Drew Schmenner’s Universal Sunday crossword, “A Cut Above the Rest”—Jim P’s review
No revealer in today’s puzzle, but a hint comes in the clue to the first theme answer. Combining the hint with the title of the puzzle, we learn that the starred clues’ answers contain a word that is a type of haircut and that word sits atop another entry which contains the letters –REST–.
- 23a. [*Conclude, as a film (Note the first word of each starred clue’s answer, plus the letters below that word)] FADE TO BLACK atop 27a. [One who brings a painting back to life] ART RESTORER.
- 50a. [*Pixar toy who said “To infinity and beyond!”] BUZZ LIGHTYEAR atop 57a. [Phrase on old New York license plates] EMPIRE STATE. I’m looking forward to the upcoming BUZZ LIGHTYEAR movie which looks very interesting.

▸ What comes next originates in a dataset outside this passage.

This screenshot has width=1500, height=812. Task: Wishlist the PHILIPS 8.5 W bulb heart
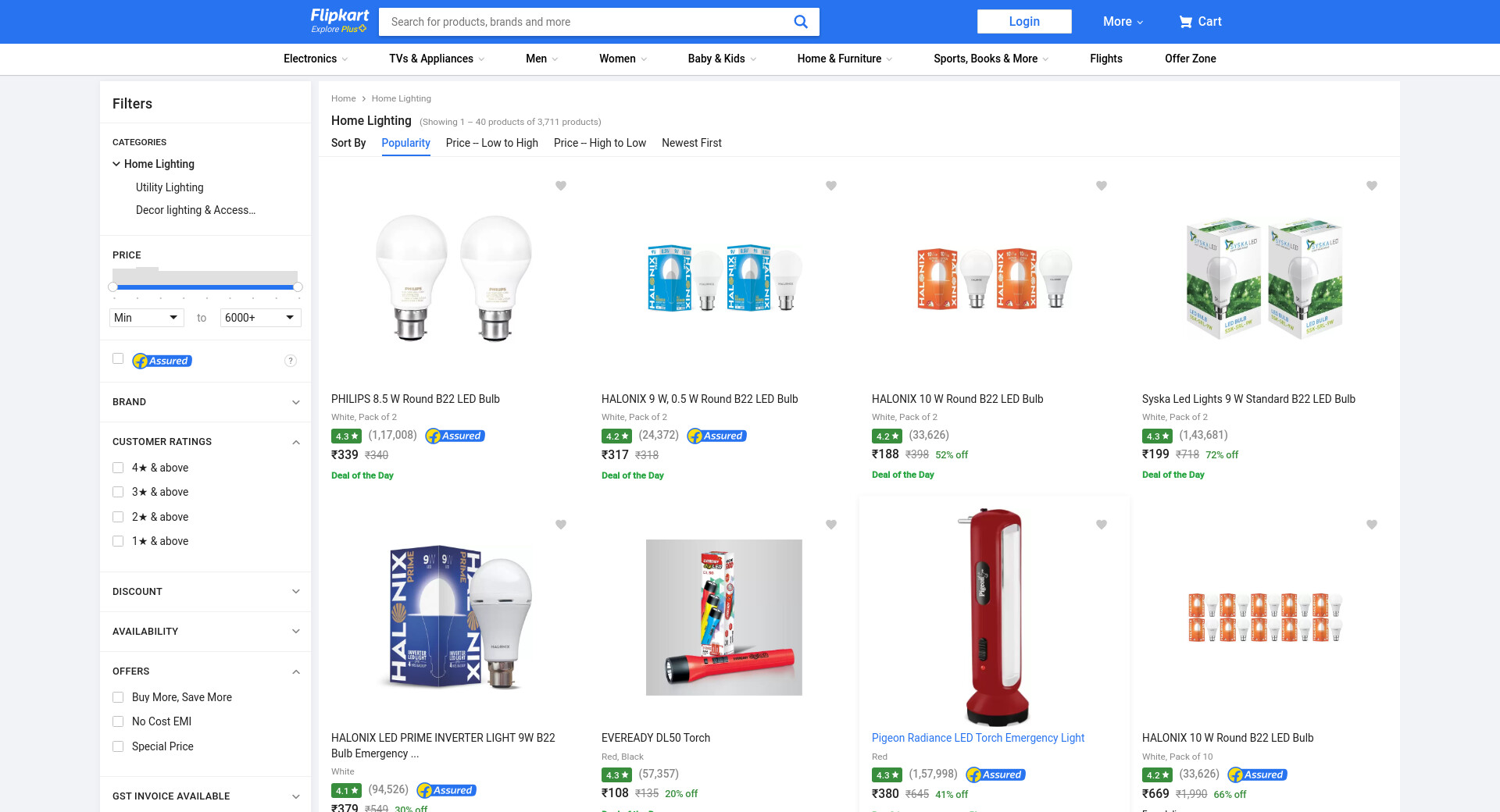coord(561,186)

- 85a. [*Alien attempts at agriculture?] CROP CIRCLES atop 89a. [Where a DIYer might get supplies] HARDWARE STORE. I can’t not mention the Weird Al song of the same name which I only learned about recently. There’s no official video, but a fan-made video is quite good (see below). (The litany of items in the middle of the song is worth the price of admission.)
- 114a. [*Thick floor coverings] SHAG CARPETS atop 119a. [What a flight attendant asks passengers to find] NEAREST EXIT.
I can’t say I paid much attention to the theme during the solve, and I don’t know that it would’ve helped me a whole lot. After all, I don’t know what a crop haircut is. But the entries themselves are fun and I’m impressed at the execution here with such long entries stacked atop one another.
In the fill I’m liking PIANO ROLL, PREP COOKS, MOHAWKS (clued appropriately as the people, not the hairstyle), “NICE TRY,” SAD SACK, KNEEPAD, and LETS RIP. Not really sure that “CAN’T I?” is something people actually say, but other than that, smooth fill all around.
In fact the fill is so smooth that I racked up a solve time that I’m still not sure I believe. I’ve never solved a 21x so quickly before.
Clues of note:
- 13d. [Standing order?]. “ALL RISE.” Fave clue of the puzzle right there. Just perfect.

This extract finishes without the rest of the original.